— Bon sang. Alors, vous pensez que c’est authentique ?
— Tant qu’il n’y a pas eu d’expertise légale, je ne me prononcerai pas. Je suis désolé. Pas officiellement.
— Officieusement alors — ça ne sera pas cité —, qu’est-ce que vous en pensez ?
— Oh, c’est authentique, répliqua Kelso sans hésiter. J’en donnerais ma tête à couper. »
O’Brian arrêta sa caméra.
Ils avaient déjà quitté le garage et se trouvaient dans les locaux moscovites de Satellite News System, qui occupaient le dixième et dernier étage d’un immeuble situé juste au sud du stade Olympique. Une cloison de verre séparait le bureau de O’Brian de la production principale, où une secrétaire paraissait s’ennuyer devant un écran d’ordinateur. À côté d’elle, un téléviseur muet branché sur SNS passait des extraits des matchs de base-ball de la veille au soir.

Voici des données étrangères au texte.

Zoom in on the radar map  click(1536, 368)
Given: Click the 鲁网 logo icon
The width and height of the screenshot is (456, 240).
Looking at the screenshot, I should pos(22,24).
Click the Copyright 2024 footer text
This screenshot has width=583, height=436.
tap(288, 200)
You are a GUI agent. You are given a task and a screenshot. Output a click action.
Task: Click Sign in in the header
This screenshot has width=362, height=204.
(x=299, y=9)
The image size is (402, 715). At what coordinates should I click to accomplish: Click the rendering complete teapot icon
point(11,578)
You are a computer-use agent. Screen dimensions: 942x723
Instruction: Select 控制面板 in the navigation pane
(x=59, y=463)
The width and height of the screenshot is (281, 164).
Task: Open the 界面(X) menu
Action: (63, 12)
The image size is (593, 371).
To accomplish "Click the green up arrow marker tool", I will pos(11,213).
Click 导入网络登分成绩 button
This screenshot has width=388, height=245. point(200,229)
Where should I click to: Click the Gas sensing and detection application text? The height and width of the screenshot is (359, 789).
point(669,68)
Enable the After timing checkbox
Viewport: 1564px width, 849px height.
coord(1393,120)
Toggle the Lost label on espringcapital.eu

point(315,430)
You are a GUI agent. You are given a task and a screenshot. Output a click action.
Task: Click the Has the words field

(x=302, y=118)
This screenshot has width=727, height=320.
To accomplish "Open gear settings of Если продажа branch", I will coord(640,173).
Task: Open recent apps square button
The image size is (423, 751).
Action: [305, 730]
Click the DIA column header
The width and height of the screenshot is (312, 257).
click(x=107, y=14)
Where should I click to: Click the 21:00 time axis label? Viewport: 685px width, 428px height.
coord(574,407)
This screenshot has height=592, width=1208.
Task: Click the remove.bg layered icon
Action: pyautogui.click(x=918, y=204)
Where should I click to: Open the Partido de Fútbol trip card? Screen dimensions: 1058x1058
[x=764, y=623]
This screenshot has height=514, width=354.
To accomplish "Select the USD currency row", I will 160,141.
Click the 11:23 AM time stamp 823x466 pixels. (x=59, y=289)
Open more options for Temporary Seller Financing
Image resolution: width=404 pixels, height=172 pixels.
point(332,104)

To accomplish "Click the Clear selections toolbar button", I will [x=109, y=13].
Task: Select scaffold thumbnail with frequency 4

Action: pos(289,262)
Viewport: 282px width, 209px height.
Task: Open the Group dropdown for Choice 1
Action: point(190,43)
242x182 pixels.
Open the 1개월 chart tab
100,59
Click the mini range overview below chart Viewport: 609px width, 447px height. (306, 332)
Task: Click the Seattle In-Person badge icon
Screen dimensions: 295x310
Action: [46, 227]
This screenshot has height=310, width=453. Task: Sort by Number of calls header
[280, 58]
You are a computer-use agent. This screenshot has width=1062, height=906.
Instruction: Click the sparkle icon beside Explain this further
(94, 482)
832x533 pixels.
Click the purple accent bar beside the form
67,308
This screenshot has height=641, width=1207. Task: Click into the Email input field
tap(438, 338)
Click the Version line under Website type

Par un vasistas, Kelso voyait une grande antenne satellite présentée comme un plat à offrandes aux nuages rebondis de Moscou.
« Et combien de temps ça va prendre de faire examiner ce document ? demanda O’Brian.
— Deux semaines peut-être, répondit Kelso. Un mois.
— Impossible, répliqua O’Brian. Impossible d’attendre si longtemps.
— Enfin, réfléchissez. Tout d’abord, techniquement, ce document appartient au gouvernement russe. Ou aux héritiers de Staline. Ou à je ne sais qui. En tout cas, il n’est pas à nous — à Zinaïda, je veux dire. »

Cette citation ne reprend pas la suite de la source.